Terdengar tertawa kemudian tertawa.
“Giliranmu, Junit”, Tarmihim mendesak.
“Mbah Markesot mewariskan kebodohan kepada Pakde Paklik”, kata Junit, “kemudian Pakde Paklik mewariskan kedunguan kepada kami anak-anak muda…”’
“Persisnya kebodohan dan kedunguan bagaimana?”, Sundusin memotong.
“Kebodohan dalam arti kita merasa bahwa yang kita pikirkan habis-habisan ini ada kaitannya dengan berlangsungnya kehidupan. Kedunguan dalam makna kita seolah-olah meyakini bahwa sebelum kehidupan ini melangkahkan kakinya dari satu detik menuju detik berikutnya – menantikan dulu apa rekomendasi kita…”
Semua tertawa lagi.
“Kalian tahu apa yang sebenarnya berlangsung?”, Brakodin bertanya.
“Apa Pakde”, anak-anak muda itu serempak bertanya.
“Pada hakikatnya kita sedang diakali dan dipinteri oleh kehidupan dunia dan manusia”, jawab Brakodin.
“Setengah mati kita memprihatini dan memikirkan dunia dan kehidupan”, Sundusin menambahi, “padahal dunia yang selalu diam itu sesungguhnya sedang mengakali kita, dan manusia yang bisu akal dan mulutnya atas kehidupannya itu semena-mena memintari kita. Buktinya tak sedebu pun terjadi perubahan pada mereka oleh pemikiran-pemikiran kita”
“Bagaimana kalau….”, Tarmihim bersuara sesudah semua terdiam beberapa lama, “Bagaimana kalau sesungguhnya Tuhanlah yang sejatinya mengakali dan memintari kita….”

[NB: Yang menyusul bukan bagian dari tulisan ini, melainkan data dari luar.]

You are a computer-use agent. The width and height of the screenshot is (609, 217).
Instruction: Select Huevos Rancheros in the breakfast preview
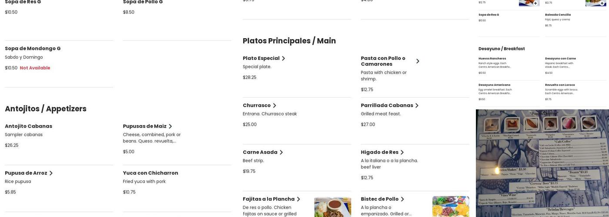492,59
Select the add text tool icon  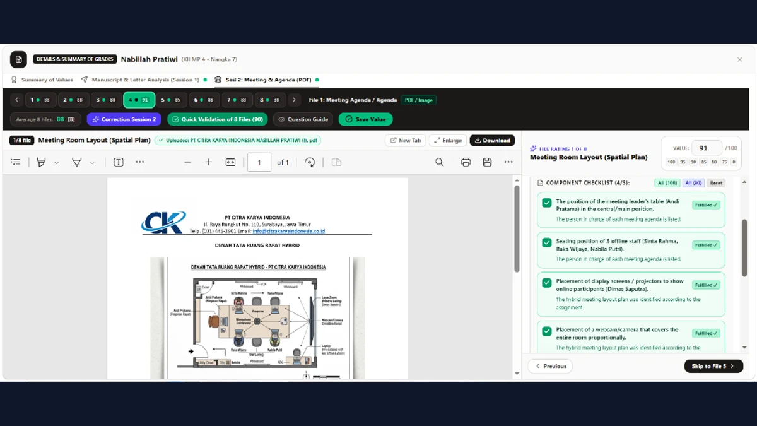tap(119, 162)
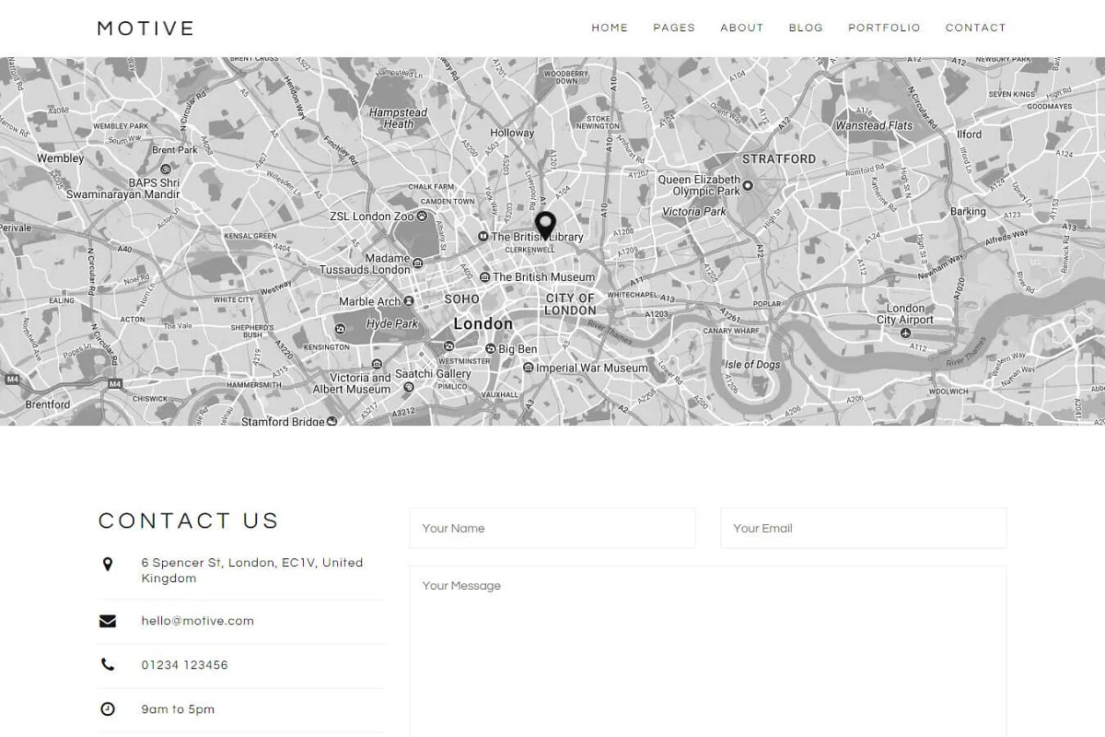
Task: Click the ZSL London Zoo map marker
Action: [423, 216]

“Sah!…”, Brakodin hampir berteriak.
“Allah Al-Mutakabbir”, Tarmihim menyahut, “Allah Maha Takabur. Ia Maha Lebih Besar dari semua ciptaan-Nya. Allah yang menciptakan dan memiliki segala-galanya. Allah berhak apapun saja. Allah punya otoritas mutlak untuk membesari kita, meninggii kita, mengakali kita, memintari kita, serta berbuat apapun atas selain Dirinya Sendiri. Dan itu baik. Dan itu mulia. Dan itu indah…”

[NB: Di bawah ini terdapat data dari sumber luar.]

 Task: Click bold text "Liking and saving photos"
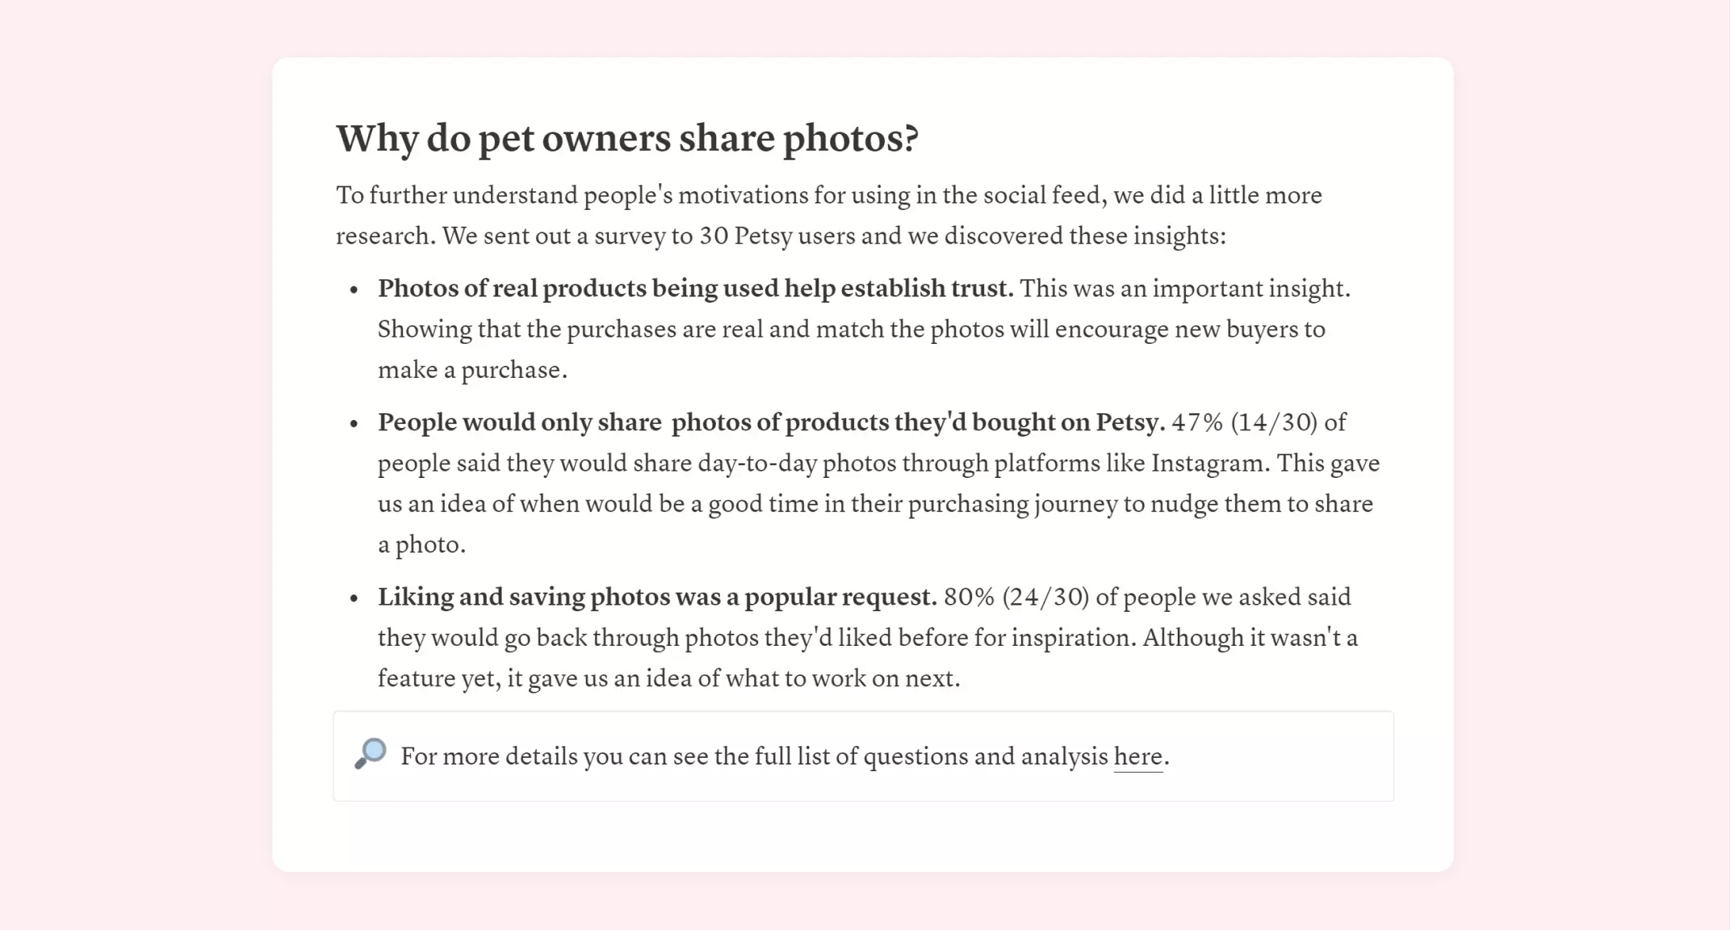[522, 597]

“Kok baik, mulia, dan indah, Pakde?”, Seger bertanya.
“Jangan bertanya”, kata Tarmihim.
“Kenapa, Pakde?”
“Supaya kau temukan baiknya”
“Jangan membantah”, Sundusin menimpali, “supaya kau hayati mulianya…”
“Dan menyerahlah kepada-Nya”, Tarmihim menyempurnakannya, “supaya kau rasakan indahnya”
Jitul tertawa panjang dan terpingkal-pingkal.